L'un des plus grands, celui de la Charrie, sur l'achenal de Luçon, se trouvait ruiné en 1599.
A la suite des guerres civiles, on en avait employé les pierres à la construction d'un fort (13). Mais dans cette région on faisait aussi un fréquent usage des gués ferrés ou pavés et des bacs ou gabarres pour la traversée des rivières.
Des services de bacs existaient par exemple à Saint-Benoit, sur-Lay, entre la Nevoire et la Grève, dans le Marais de la Sèvre, sur le chemin de la Rochelle.
A Braud, entre Luçon et l'ile de Ré (14), se trouvait un gué vaseux, « vrai chemin de marécage », comme l'appelle Estienne, praticable seulement à marée basse, et où, en hiver, le voyageur, suivant l'expression d'une chronique locale du XVIe siècle, risquait fort « de se mouiller jusqu'aux fesses » (16).
Le reste du Poitou était assez bien pourvu de ponts, dont certains fort connus, comme ceux de la Rocheposay, de Chauvigny, de Poitiers, de Fontenay.
Bon nombre dépendaient des seigneurs un état du XVIIIe siècle signale 55 de ces ouvrages, tels que ceux d'Apremont, d'Alloué, d'Argenton, qui se trouvent dans ce cas, sans compter les ponceaux (17).
L'entretien ou la réparation des autres incombait aux communautés qui durent en entreprendre la réfection ou l'amélioration.

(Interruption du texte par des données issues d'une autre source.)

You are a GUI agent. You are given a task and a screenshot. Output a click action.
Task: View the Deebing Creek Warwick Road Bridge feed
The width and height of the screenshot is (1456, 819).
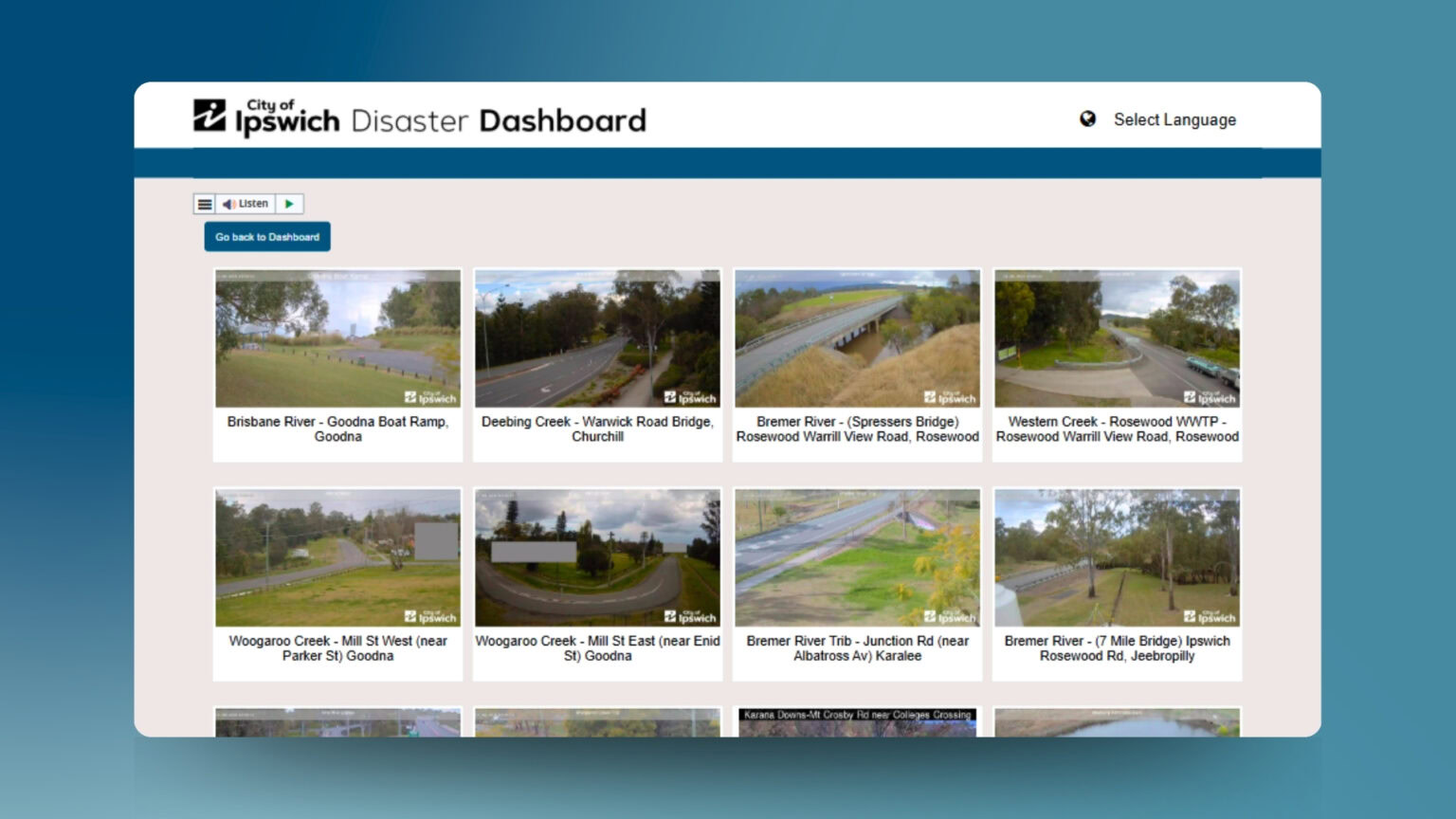(x=597, y=338)
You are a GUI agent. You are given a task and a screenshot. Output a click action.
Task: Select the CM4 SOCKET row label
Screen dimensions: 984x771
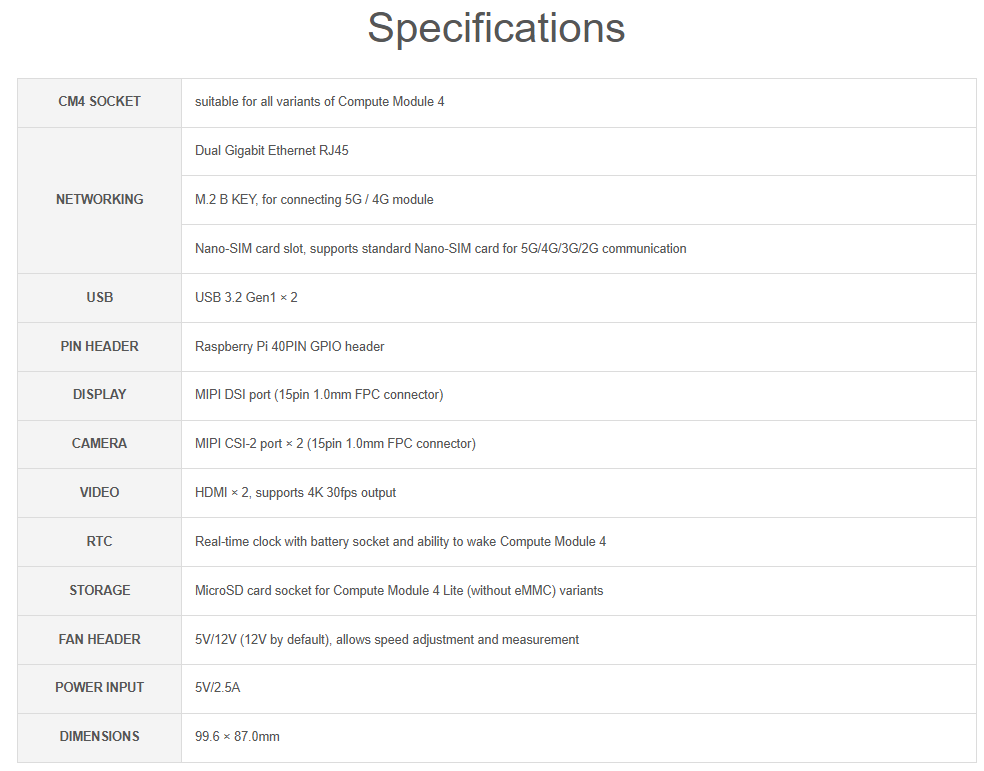click(99, 102)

Ainsi à Poitiers, en 1595, on reconstruit, pour l'exhausser, l'arche principale du pont Saint-Cyprien; en 1602, une autre arche est restaurée. Aux mêmes dates, le pont Joubert, sur lequel passait la route de Limoges, était réparé, en même temps qu'on rendait plus accessible l'entrée de cette route vers le coteau de Maubernage.
En 1601, on entamait les travaux de restauration du pont de Rochereuil, et en 1604 on reconstruisait les arches, détruites deux ans auparavant par une inondation (18).
En dehors des villes, l'édification et le rétablissement des ponts incombait au roi.
On connait l'activité déployée par Henri IV et Sully dans tout le royaume pour mener à bien ces utiles travaux.
Dans le Sud, l'Est, le Nord et l'Ouest, les ponts de Toulouse et de Grenoble; sur la Seine, le Pont-Neuf et le pont de Rouen; sur la Loire, les ponts d'Amboise et de Blois (19); sur la Charente, ceux de Cognac, de Merpins et de Saint-Sulpice (20) étaient rétablis par leurs soins.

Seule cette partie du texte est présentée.